**PAGE EXTRACT:**
· · · · ·
RCH, leveraging EMC Isilon scale-out NAS technology, helped Sanofi achieve its goals to establish a centralized Research Computing center. The new functionally meets today’s research requirements, and at the same time ready to scale and adapt to tomorrow’s systems, storage, network, and applications needs using only a handful of administrators.
Data management concerns are eased by managing data in a large single name space, where data is automatically tiered between higher performing components and more dense components. This process is based on policies, and data is readily available to compute resources via high-speed networks. This new platform will not be a limiting factor for Sanofi in achieving research innovation.
· · · · ·
**DATA EXCERPT:**

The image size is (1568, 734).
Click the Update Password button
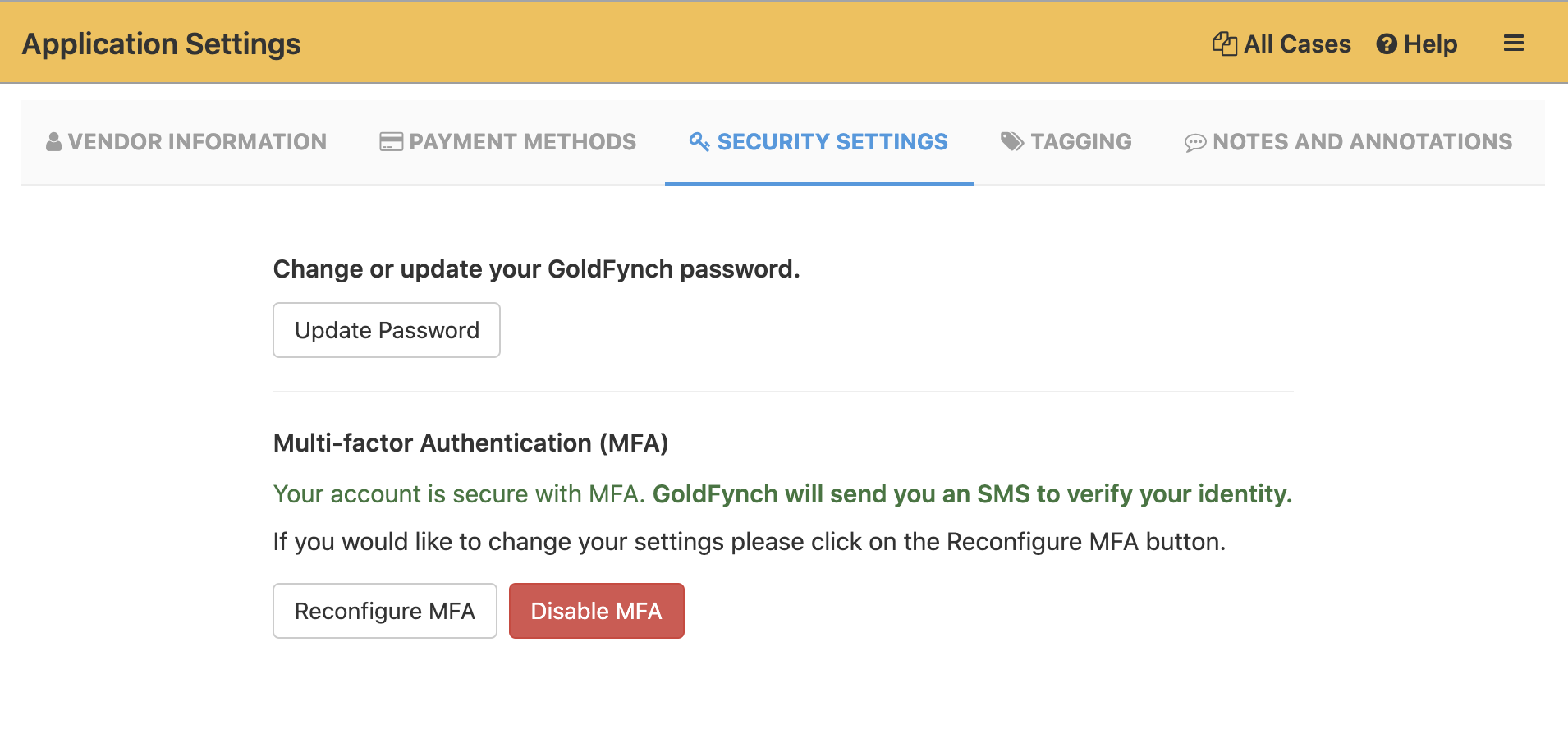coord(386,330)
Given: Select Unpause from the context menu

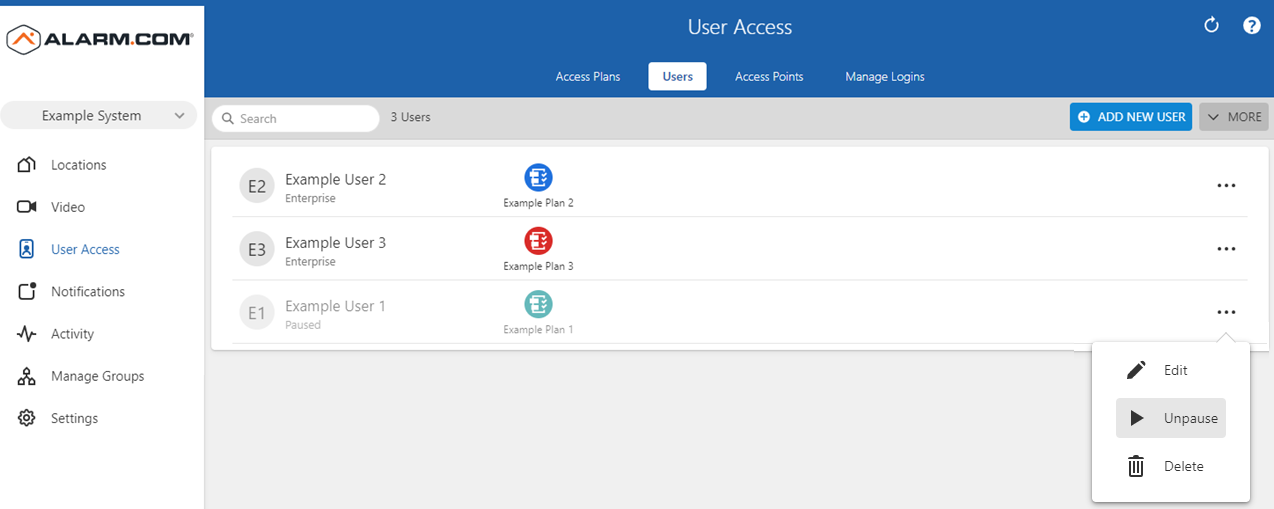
· · · · ·
**ABOUT THIS TASK:** Return, word for word, the part of the Sanofi research computing passage starting with "RCH, leveraging EMC" and going on through "handful of administrators.".

**ANSWER TO THIS EXERCISE:**
RCH, leveraging EMC Isilon scale-out NAS technology, helped Sanofi achieve its goals to establish a centralized Research Computing center. The new functionally meets today’s research requirements, and at the same time ready to scale and adapt to tomorrow’s systems, storage, network, and applications needs using only a handful of administrators.